- [EXERCISE] Copy each line below in which the string "Together" appears.

[Collected data entries]
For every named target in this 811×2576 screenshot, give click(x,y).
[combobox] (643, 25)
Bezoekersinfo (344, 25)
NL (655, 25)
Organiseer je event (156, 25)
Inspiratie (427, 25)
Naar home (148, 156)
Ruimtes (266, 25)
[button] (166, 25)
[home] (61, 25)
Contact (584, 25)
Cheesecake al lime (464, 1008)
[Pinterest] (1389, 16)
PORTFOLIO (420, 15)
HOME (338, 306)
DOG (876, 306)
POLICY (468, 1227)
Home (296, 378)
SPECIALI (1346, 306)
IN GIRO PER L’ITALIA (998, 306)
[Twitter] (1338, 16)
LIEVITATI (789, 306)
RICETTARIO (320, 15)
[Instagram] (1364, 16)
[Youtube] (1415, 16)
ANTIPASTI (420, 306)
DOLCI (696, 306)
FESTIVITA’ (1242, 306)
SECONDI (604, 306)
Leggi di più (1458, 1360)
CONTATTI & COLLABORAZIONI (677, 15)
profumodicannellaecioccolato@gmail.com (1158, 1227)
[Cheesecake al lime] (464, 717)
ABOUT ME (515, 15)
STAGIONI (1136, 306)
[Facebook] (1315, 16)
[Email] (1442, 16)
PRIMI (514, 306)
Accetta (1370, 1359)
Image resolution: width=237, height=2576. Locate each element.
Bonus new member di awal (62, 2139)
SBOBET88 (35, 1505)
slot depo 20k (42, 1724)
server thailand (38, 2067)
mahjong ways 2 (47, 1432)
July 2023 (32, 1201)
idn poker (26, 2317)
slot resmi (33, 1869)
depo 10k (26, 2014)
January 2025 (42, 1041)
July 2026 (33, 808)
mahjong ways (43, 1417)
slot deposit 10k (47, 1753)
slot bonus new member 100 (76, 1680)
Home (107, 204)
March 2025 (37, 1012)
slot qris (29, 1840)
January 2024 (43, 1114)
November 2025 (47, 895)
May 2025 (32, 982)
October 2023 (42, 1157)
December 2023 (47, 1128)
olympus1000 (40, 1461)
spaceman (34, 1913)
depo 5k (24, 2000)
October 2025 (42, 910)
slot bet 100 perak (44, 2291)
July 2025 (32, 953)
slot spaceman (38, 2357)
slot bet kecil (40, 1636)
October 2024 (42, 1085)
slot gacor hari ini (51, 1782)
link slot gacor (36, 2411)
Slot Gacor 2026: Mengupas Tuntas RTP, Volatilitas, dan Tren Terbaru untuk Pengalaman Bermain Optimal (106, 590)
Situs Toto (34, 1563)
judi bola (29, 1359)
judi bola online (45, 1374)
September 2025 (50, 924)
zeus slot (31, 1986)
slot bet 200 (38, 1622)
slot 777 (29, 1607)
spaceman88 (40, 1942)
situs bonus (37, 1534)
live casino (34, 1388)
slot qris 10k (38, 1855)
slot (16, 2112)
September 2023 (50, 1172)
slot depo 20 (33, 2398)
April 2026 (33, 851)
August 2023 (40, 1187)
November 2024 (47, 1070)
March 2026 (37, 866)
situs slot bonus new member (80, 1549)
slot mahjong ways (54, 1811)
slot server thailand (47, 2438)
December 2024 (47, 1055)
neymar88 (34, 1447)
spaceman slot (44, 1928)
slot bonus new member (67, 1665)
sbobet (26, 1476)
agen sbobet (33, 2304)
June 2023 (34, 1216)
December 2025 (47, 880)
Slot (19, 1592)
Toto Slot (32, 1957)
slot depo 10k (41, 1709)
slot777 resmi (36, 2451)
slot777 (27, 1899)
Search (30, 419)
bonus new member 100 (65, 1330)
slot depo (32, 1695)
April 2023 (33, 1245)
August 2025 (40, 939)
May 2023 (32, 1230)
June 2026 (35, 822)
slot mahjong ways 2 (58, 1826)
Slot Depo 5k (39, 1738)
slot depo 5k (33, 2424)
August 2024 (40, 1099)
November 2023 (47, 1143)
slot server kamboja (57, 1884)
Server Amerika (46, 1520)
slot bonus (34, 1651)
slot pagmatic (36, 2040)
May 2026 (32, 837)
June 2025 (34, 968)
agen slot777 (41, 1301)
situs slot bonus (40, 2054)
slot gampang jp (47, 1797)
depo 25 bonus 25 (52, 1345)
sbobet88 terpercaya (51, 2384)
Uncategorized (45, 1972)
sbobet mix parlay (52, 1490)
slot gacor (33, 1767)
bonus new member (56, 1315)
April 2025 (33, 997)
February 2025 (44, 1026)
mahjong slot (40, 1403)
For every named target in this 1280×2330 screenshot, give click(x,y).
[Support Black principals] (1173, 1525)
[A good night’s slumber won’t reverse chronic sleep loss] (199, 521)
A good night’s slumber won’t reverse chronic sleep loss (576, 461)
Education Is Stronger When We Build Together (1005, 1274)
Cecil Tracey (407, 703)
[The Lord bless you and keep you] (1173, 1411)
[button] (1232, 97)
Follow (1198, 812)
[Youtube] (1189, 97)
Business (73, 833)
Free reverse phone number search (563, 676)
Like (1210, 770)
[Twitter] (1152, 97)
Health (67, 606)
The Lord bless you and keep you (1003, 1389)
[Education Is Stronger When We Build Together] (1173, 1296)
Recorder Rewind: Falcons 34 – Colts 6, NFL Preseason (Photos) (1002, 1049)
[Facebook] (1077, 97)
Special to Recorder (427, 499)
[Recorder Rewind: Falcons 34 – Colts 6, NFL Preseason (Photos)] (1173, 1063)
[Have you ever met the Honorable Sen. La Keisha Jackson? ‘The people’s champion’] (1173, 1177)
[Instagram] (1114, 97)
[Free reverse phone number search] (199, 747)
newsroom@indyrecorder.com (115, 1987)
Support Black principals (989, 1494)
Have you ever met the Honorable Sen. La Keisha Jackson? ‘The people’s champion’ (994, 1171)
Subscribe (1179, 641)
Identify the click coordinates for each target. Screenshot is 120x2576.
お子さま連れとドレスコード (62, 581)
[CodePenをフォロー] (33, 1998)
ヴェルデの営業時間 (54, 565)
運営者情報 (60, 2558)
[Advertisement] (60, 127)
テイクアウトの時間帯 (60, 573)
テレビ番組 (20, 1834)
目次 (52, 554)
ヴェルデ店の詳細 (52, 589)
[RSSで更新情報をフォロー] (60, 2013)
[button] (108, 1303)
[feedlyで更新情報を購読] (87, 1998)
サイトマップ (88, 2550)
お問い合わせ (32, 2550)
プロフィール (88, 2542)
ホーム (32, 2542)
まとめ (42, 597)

- [EXERCISE RESPONSE]
Education Is Stronger When We Build Together (1005, 1274)
[Education Is Stronger When We Build Together] (1173, 1296)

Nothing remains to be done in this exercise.